Occasionally, we come across a decision awarding counsel fees to a spouse, which directs that if the counsel fee awarded is not paid, a money judgment can be entered for that amount upon the submission of an affirmation of nonpayment. In Darby v. Darby, 35 Misc.3d 1235(A) (Sup. Ct. 2012), the court directed that “'if the counsel fees are not paid within the specified time, the Office of the County Clerk may enter a money judgment in favor of the wife's counsel in the sum of $7,500.00, plus costs and statutory interest, upon Affirmation of non-compliance and on ten (10) days written notice to the husband and to the husband's counsel by certified mail.” In S.B., v. G.B., 33 Misc.3d 1212(A) (Sup. Ct. 2011), the court ordered that “if the counsel fees are not paid by the dates set forth above, the Clerk is directed to enter a money judgment in favor of counsel upon counsel's written affirmation. No further notice to the Husband shall be required.”

These provisions in an order are an incentive to the obligor spouse to make prompt payment—but are they authorized by law?

CPLR 2222 provides that at the request of any party the clerk shall docket as a judgment an order directing the payment of money, including motion costs. Once docketed, interest starts to run at 9% and the enforcement remedies in CPLR Article 52 become available. As we shall see, CPLR 2222 may not be utilized to docket a judgment for arrears of maintenance, child support, counsel fees and equitable distribution in a matrimonial action.

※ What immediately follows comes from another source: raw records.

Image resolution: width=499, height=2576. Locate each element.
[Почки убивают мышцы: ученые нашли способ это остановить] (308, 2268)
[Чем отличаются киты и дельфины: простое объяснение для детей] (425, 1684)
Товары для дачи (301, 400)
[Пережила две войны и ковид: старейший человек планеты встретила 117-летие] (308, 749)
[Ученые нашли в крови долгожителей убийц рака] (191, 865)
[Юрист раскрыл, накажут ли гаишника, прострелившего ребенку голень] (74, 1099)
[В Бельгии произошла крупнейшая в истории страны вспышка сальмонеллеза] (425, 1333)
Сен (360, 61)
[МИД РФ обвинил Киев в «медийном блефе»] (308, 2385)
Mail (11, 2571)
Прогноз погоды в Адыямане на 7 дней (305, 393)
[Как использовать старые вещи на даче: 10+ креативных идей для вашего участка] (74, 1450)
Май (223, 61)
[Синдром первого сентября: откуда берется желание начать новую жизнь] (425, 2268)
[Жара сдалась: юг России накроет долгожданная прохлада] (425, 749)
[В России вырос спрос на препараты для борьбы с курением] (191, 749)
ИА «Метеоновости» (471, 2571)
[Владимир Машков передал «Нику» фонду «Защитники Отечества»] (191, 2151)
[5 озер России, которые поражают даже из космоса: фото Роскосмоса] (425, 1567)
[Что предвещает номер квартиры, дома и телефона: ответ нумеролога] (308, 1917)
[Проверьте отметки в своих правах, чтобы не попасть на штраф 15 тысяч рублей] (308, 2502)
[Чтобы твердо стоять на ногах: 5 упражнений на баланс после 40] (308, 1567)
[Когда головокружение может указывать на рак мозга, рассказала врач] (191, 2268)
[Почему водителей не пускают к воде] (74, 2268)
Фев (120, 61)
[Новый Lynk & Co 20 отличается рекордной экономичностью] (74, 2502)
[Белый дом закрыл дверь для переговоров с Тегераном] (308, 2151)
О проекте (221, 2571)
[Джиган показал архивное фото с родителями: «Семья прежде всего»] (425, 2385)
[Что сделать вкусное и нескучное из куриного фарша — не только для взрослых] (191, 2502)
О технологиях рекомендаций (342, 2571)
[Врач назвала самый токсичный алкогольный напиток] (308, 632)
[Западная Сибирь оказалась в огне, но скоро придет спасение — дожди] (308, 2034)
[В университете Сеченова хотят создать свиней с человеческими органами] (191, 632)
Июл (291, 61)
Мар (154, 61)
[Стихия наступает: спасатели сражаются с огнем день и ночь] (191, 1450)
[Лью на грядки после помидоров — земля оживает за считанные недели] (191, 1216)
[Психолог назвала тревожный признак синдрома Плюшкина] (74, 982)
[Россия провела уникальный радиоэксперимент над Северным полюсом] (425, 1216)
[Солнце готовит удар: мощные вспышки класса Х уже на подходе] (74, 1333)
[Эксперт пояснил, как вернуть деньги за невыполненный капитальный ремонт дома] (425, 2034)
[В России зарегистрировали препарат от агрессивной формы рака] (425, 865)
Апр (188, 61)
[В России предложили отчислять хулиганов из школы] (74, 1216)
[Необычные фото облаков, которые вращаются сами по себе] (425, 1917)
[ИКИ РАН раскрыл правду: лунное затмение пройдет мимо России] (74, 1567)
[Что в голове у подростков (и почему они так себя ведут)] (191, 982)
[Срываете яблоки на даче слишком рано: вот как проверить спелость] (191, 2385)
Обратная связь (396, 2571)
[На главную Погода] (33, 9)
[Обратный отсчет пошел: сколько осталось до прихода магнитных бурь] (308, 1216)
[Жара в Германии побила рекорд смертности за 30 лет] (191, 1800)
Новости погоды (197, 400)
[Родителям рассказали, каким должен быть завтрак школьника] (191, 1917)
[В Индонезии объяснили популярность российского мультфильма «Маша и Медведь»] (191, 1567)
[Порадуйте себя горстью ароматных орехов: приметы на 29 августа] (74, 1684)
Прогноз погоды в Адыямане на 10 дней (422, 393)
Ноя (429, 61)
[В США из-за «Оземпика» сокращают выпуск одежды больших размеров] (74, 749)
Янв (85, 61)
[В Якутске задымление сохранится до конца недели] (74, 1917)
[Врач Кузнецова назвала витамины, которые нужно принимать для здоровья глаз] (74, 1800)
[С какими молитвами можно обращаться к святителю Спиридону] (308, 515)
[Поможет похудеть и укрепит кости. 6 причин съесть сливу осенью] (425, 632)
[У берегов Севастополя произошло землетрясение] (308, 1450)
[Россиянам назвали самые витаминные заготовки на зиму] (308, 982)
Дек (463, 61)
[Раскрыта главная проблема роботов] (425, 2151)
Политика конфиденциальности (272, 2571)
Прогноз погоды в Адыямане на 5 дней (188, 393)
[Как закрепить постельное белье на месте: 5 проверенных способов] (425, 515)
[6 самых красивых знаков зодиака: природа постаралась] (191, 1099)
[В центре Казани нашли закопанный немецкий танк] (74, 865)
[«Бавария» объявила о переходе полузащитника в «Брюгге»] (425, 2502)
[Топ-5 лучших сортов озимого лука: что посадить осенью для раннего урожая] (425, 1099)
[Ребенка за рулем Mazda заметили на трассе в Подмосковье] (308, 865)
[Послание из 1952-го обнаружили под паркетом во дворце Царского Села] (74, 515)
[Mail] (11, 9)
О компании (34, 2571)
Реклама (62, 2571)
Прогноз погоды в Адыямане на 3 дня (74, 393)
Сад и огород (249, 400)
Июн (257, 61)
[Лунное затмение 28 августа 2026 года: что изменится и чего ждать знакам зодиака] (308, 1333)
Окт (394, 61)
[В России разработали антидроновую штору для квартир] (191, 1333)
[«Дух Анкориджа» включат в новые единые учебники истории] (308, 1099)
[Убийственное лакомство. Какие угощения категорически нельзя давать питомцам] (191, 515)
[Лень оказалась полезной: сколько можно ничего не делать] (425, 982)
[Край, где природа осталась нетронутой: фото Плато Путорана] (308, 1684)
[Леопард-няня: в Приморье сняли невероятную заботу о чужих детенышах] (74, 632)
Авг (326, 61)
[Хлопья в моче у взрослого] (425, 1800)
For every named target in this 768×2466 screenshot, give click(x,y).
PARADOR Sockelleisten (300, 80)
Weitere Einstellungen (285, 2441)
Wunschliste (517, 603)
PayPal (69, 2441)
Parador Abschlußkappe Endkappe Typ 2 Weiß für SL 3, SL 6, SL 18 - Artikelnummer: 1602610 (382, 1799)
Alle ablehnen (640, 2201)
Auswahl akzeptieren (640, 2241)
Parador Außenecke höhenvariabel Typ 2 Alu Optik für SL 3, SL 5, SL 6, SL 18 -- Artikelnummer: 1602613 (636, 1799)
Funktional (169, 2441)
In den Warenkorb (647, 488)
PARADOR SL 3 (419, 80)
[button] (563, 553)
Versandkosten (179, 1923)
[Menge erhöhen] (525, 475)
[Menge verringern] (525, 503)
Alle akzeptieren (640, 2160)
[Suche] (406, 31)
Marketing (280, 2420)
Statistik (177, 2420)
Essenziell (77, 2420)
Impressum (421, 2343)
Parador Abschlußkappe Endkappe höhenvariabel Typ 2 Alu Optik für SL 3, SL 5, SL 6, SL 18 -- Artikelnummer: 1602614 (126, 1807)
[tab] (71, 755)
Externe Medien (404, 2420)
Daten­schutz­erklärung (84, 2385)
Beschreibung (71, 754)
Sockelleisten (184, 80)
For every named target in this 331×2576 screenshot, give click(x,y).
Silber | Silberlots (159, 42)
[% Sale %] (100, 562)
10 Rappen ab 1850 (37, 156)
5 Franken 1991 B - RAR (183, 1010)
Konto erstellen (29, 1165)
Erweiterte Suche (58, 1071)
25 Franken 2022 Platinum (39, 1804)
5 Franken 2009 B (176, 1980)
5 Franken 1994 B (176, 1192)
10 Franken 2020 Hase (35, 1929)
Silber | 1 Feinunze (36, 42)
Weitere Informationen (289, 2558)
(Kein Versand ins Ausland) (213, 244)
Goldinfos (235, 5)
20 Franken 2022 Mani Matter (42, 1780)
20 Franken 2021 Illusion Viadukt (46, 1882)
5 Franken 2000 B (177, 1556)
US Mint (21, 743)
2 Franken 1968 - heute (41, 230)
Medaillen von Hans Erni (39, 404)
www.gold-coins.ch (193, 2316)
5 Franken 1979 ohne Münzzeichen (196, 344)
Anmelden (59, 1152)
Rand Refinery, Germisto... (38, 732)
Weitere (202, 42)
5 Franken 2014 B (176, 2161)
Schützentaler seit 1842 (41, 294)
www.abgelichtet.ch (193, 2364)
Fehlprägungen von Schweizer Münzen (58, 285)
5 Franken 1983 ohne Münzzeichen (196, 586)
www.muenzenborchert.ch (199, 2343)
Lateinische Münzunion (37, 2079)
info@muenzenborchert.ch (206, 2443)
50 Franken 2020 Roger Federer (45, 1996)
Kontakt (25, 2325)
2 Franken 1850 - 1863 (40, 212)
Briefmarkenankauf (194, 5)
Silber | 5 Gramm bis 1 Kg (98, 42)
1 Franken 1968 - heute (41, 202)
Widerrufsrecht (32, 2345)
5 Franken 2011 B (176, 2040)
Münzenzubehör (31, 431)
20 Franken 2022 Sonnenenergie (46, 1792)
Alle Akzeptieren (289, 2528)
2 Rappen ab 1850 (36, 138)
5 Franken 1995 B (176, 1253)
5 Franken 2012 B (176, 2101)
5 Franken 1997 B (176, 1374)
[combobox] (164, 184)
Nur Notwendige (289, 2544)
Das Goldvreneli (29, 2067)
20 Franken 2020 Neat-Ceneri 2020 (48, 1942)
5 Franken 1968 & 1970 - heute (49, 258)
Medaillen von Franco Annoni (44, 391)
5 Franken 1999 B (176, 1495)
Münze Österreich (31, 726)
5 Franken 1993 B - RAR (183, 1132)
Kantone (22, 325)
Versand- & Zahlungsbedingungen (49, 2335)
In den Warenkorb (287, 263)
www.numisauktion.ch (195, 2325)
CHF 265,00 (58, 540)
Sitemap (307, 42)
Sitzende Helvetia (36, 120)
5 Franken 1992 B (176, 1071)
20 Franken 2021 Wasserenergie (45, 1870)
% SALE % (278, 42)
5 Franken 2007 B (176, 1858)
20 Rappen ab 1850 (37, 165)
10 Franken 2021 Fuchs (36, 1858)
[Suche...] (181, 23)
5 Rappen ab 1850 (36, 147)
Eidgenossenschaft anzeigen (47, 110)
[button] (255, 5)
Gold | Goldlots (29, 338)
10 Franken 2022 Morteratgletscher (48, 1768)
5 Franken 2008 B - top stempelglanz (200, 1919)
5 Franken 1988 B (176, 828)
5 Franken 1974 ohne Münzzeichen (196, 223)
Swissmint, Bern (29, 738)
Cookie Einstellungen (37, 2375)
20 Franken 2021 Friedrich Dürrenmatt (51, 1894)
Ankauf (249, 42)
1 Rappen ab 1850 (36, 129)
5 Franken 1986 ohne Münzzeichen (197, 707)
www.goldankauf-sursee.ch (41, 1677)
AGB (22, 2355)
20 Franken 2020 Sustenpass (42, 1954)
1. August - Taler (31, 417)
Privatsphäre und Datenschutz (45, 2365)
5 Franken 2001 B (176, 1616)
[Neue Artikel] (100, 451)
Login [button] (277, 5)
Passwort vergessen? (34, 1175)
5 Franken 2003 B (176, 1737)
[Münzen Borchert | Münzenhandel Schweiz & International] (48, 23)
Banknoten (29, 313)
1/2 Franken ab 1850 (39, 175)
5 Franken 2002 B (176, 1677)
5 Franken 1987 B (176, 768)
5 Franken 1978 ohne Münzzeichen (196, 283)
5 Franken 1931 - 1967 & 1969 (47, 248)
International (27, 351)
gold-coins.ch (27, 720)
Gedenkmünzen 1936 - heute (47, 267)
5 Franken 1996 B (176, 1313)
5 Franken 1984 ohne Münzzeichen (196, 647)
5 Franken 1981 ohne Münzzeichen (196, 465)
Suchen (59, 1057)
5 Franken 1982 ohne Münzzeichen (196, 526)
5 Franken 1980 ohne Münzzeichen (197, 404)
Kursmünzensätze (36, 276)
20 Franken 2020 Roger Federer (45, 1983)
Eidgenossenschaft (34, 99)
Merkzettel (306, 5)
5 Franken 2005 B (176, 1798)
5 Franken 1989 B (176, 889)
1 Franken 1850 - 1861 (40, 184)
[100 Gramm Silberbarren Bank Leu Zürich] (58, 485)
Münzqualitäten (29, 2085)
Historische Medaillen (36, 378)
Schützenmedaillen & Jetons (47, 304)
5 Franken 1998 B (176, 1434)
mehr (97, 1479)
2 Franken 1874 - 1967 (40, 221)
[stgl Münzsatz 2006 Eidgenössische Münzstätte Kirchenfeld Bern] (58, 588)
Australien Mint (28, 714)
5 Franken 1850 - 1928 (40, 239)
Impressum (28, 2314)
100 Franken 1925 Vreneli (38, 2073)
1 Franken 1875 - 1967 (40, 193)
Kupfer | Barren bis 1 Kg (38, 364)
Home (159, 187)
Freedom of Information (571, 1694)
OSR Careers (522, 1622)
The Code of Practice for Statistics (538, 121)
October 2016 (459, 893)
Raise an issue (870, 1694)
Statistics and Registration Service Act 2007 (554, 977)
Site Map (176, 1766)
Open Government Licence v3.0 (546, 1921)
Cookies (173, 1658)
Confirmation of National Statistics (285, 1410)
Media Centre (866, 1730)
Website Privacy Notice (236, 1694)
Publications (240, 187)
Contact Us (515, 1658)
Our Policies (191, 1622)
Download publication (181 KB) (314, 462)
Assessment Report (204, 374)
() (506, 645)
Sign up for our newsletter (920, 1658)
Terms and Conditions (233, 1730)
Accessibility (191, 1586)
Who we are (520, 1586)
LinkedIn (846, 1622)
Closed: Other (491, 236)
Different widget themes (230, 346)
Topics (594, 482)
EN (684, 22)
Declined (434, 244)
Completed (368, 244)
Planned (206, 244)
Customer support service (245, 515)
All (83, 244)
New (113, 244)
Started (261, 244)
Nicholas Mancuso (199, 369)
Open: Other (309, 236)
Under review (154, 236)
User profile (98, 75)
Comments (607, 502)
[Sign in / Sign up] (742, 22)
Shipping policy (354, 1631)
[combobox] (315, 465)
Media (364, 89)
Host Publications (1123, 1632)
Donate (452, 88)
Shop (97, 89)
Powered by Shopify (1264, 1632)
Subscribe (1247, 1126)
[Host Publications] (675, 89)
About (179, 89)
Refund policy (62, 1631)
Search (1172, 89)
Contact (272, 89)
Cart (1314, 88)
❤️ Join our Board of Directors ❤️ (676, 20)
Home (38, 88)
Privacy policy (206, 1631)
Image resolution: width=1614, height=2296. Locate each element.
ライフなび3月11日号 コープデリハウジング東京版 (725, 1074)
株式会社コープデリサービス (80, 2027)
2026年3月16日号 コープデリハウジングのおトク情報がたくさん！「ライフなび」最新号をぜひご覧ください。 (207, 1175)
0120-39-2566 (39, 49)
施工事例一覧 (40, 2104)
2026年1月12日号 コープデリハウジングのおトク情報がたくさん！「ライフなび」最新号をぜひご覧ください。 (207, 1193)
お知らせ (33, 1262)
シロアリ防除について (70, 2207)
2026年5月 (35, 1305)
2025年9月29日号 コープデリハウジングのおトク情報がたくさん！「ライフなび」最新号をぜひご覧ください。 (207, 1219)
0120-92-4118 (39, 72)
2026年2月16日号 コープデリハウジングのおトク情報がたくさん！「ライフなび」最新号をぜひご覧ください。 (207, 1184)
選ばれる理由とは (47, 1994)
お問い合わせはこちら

Arrears of Maintenance or Child Support

Historically, although a final judgment in an action for a divorce ended the marriage, the husband's duty to support his wife was continued in the award of alimony. Romaine v. Chauncey, 129 N.Y. 566 (1892). Under former Civil Practice Act §1170, the predecessor of Domestic Relations Law (DRL) §236, the court was authorized to award alimony, and to annul, vary, or modify an alimony award at any time after final judgment, or, if there was no award, to make one by amendment. A judgment directing the payment of alimony was subject to retroactive modification. Kirkbride v. Van Note, 275 N.Y. 244 (1937).